Kara paranın üzerinde ki şal kalkıyor mu?
Kulağa çok klişe gelse de tam olarak “Dünya nelerle uğraşıyor biz nelerle meşgulüz” demenin zamanı. Dünya sermaye hareketleri ve şeffaflık açısından kritik bir eşikten geçiyor. Türkiye...
Kulağa çok klişe gelse de tam olarak “Dünya nelerle uğraşıyor biz nelerle meşgulüz” demenin zamanı. Dünya sermaye hareketleri ve şeffaflık açısından kritik bir eşikten geçiyor. Türkiye ise olağan şartlarda zaten kısıtlı imkanlara sahip olmakla birlikte şimdi taşıdığı özel stresten dolayı da bu sürecin dışında kendi halinde seyrediyor.
Nasıl bir
eşik peki?
Sadece 2010’da yeryüzünü sarsan WikiLeaks belgelerinden yaklaşık 2 bin kat daha fazla veri içeren Panama kağıtlarının yarattığı ve yaratabileceği şok dalgasına bakmak yeter. KARAR, bu büyük sızıntıya “Küresel zula” diyor. Yani legal ve kayıt altındaki ekonomilerin dışında miktarı ölçülemeyen ama aynı zamanda üzerine örtülen tek parça şal sayesinde korunaklı bir büyük ekonomiden bahsediyoruz. Tabiri caizse o zulalar şimdi patlıyor.
Büyük sermaye sahiplerinin paralarını vergiden, mevzuattan, denetimden ve en nihayet sermaye oyunlarından kaçırmak için offshore yoluyla Panama başta olmak üzere herkesin bildiği adreslere taşıyorlar. Dünya ekonomik sistemi ise paranın kazanıldığı yerde mümkün olmayan bu işlemler için bütün bu hareketin üzerine kara bir şal örtüyor ve olup biteni onaylıyordu.
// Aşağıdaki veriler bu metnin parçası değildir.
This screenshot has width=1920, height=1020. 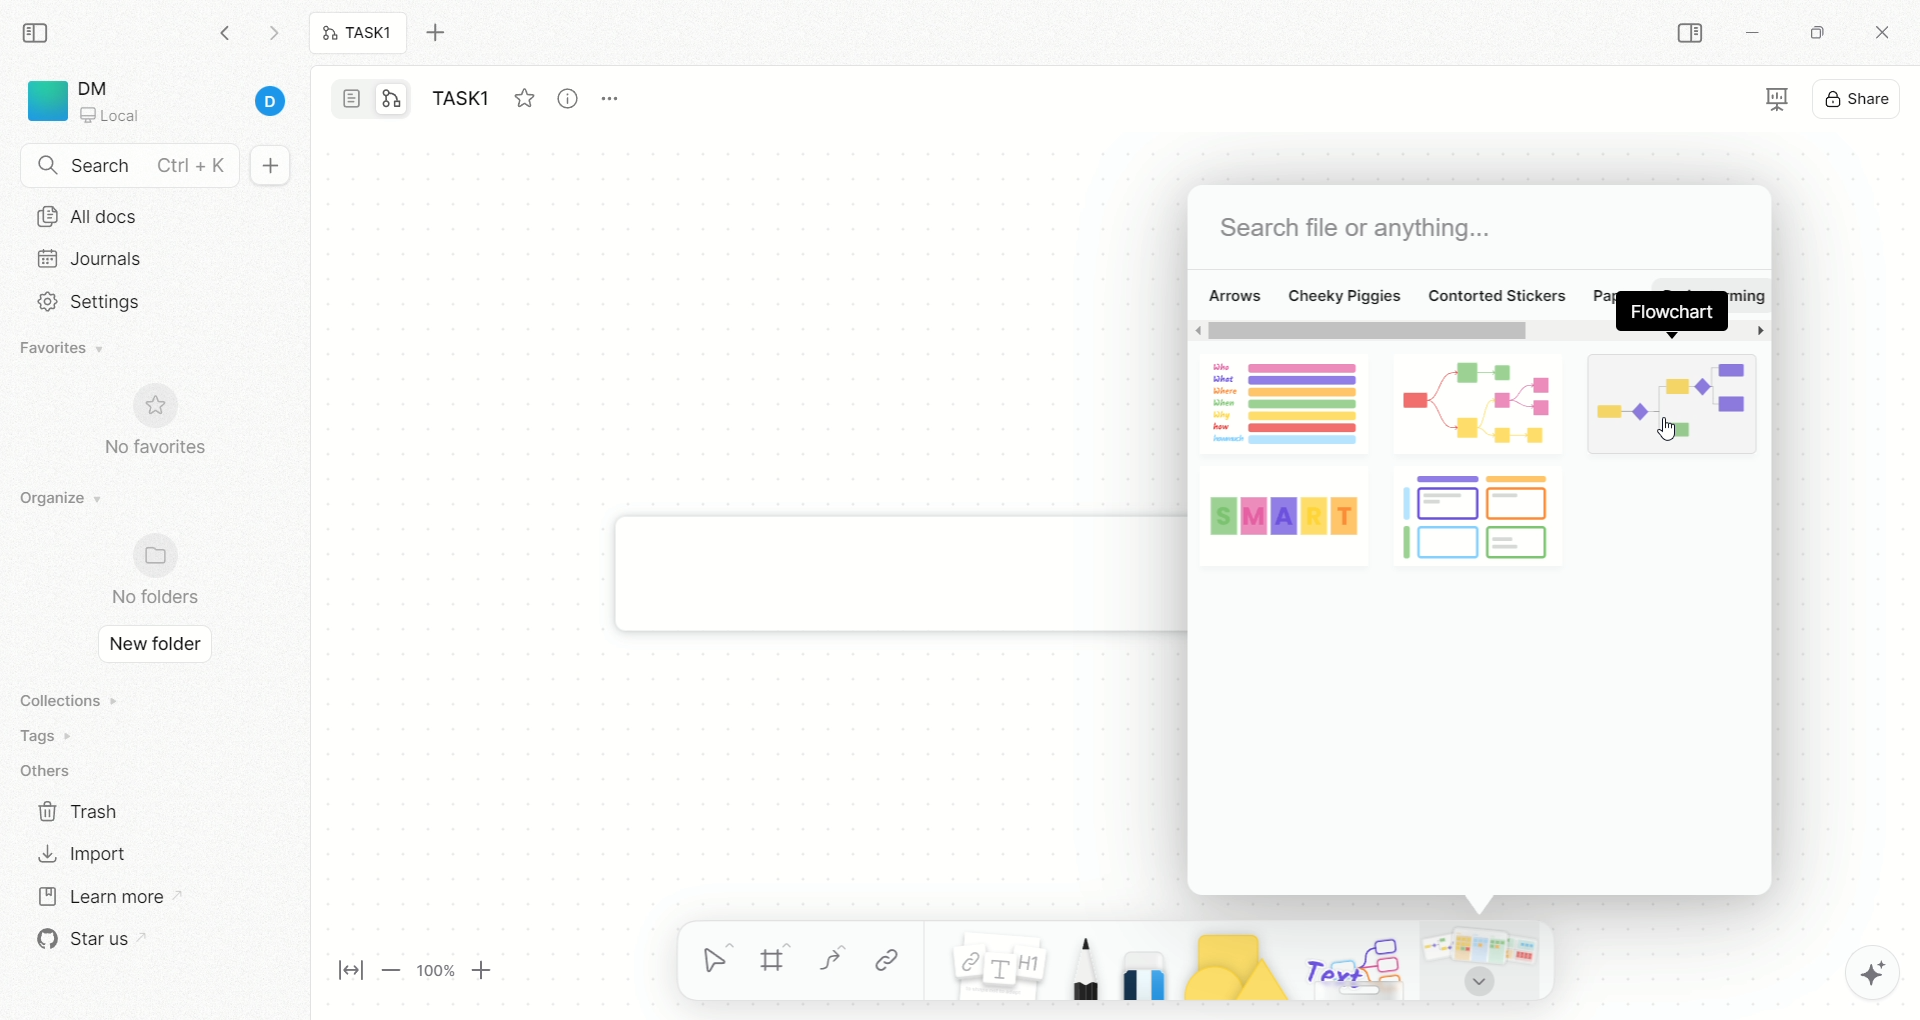 What do you see at coordinates (1691, 34) in the screenshot?
I see `COLLAPSE SIDEBAR` at bounding box center [1691, 34].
Meselenin can alıcı noktası ise bulunduğu ülkede legal yollardan edinilmiş sermayeyi ve parayı vergi denetiminin dışına çıkartmak için offshore yolunu seçenler değil. Meselenin kabul edilmez başka bir yönü var. Ülkelerinde legal olmayan yollardan; yani rüşvet veya benzeri yollardan para kazanan politikacılar ve bürokratlar da bu taşınması zor serveti Panama gibi yerlerde izi sürülmesi imkansız şirket zincirlerinin arkasında saklıyorlar. Mesela, Panama Papers’da Rusya Devlet Başkanı Putin’in adı tam da bu gerekçeyle geçiyor.